Succisa pratensis steht in vielen Bundesländern auf der Roten Liste gefährdeter Farn- und Blütenpflanzen. Ihr Status reicht von »vom Aussterben bedroht« bis »Vorwarnliste«

 

  • Baden-Württemberg: ungefährdet
  • Bayern: ungefährdet
  • Berlin: stark gefährdet
  • Brandenburg: stark gefährdet
  • Bremen: gefährdet
  • Hamburg: vom Aussterben bedroht
  • Hessen: Vorwarnliste
  • Mecklenburg-Vorpommern: stark gefährdet
  • Niedersachsen: gefährdet
  • Nordrhein-Westfalen: gefährdet
  • Rheinland-Pfalz: ungefährdet
  • Saarland: ungefährdet
  • Sachsen: Vorwarnliste
  • Sachsen-Anhalt: gefährdet
  • Schleswig-Holstein: stark gefährdet
  • Thüringen: ungefährdet

Hauptursache für den Rückgang ist die großflächige Intensivierung von Feuchtgrünland, die in vielen Bereichen infolge von Düngereintrag auch die letzten Magerstandorte vernichtet hat.

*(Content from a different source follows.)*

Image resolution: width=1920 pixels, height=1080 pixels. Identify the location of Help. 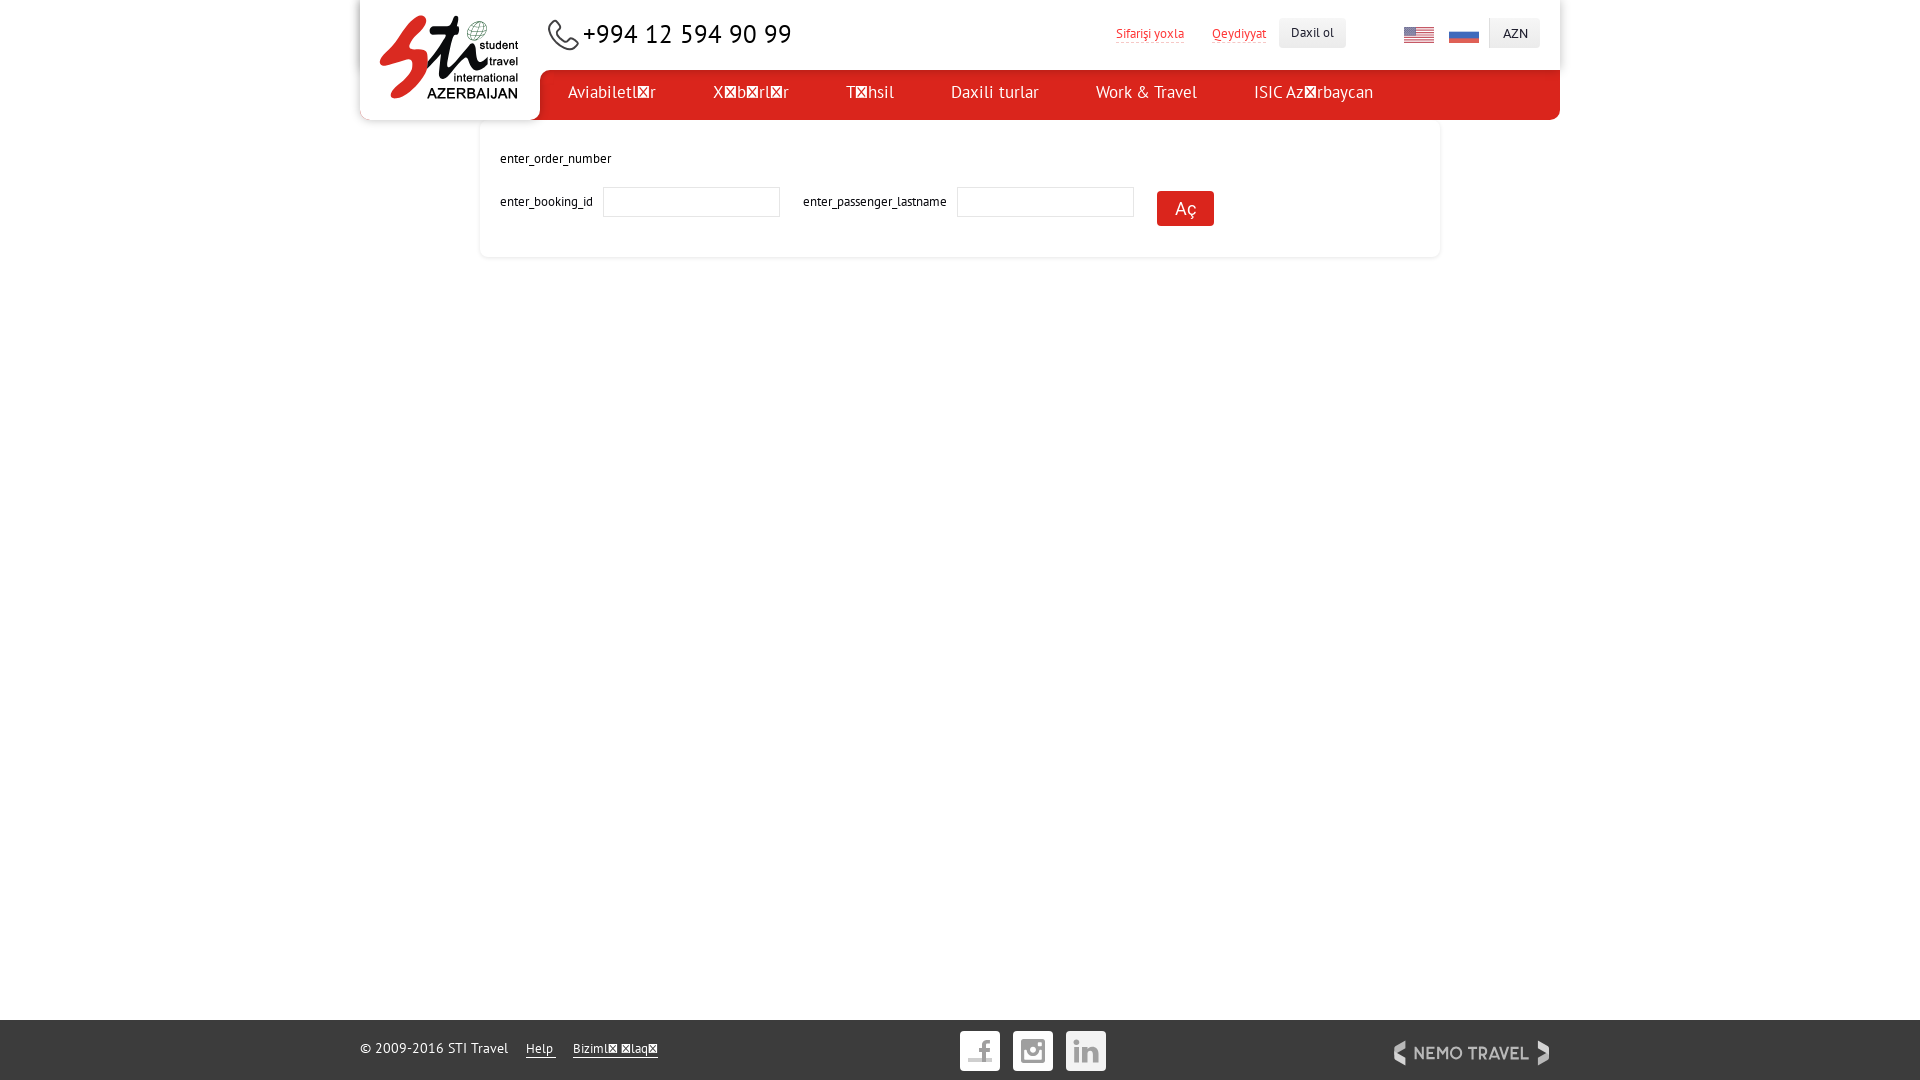
(541, 1049).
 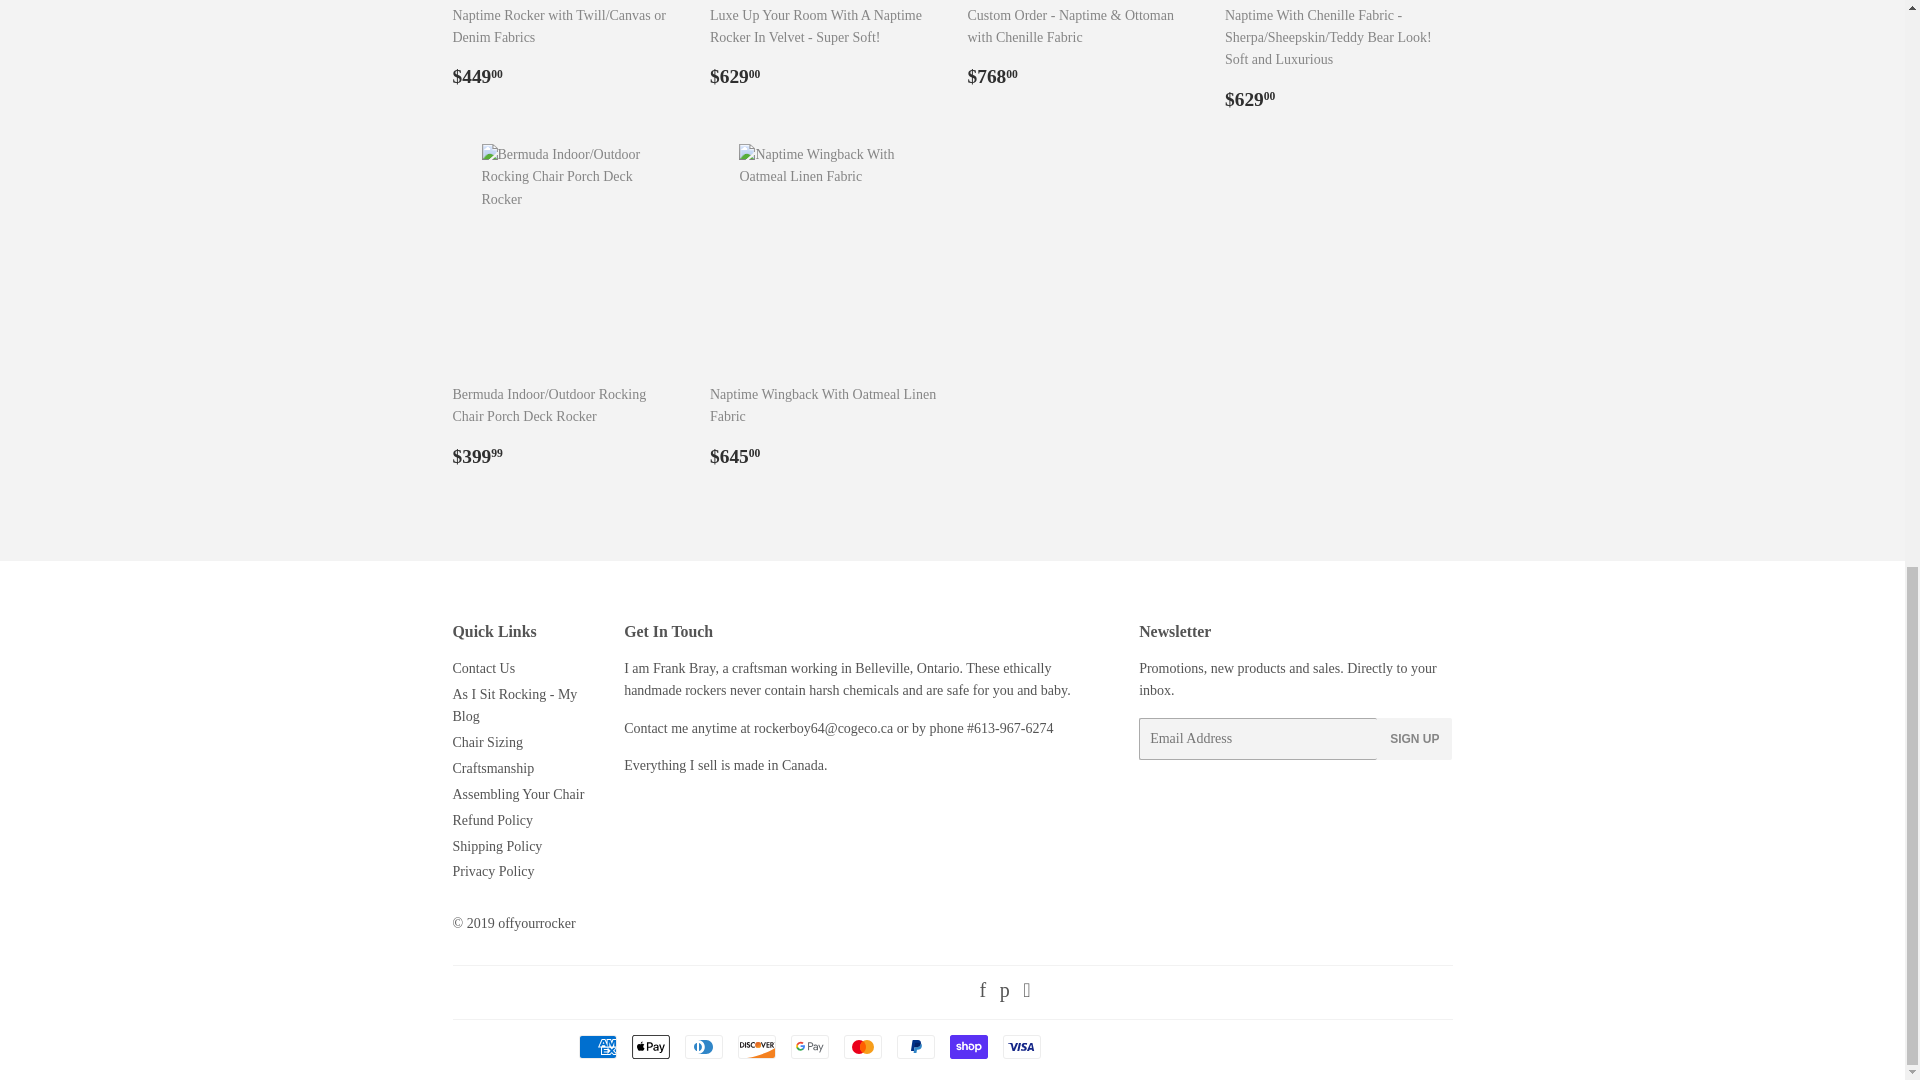 I want to click on Diners Club, so click(x=702, y=1046).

Als Schutzmaßnahme auf verbliebenen Reliktstandorten des Gewöhnlichen Teufelsabbisses sollte eine Düngung unterbleiben und ein Nährstoffeintrag aus benachbarten Flächen verhindert werden. Bei einer Nutzungsaufgabe von Offenland an Grenzstandorten ist jedoch eine regelmäßige Biotoppflege, z. B. durch Beweidung oder Mahd erforderlich, um eine Verbuschung zu verhindern. Nicht zuletzt aufgrund des hohen Wertes der Pflanze als Nahrungsquelle für bedrohte Falterarten sollte auf eine Mahd während der Blütezeit verzichtet werden.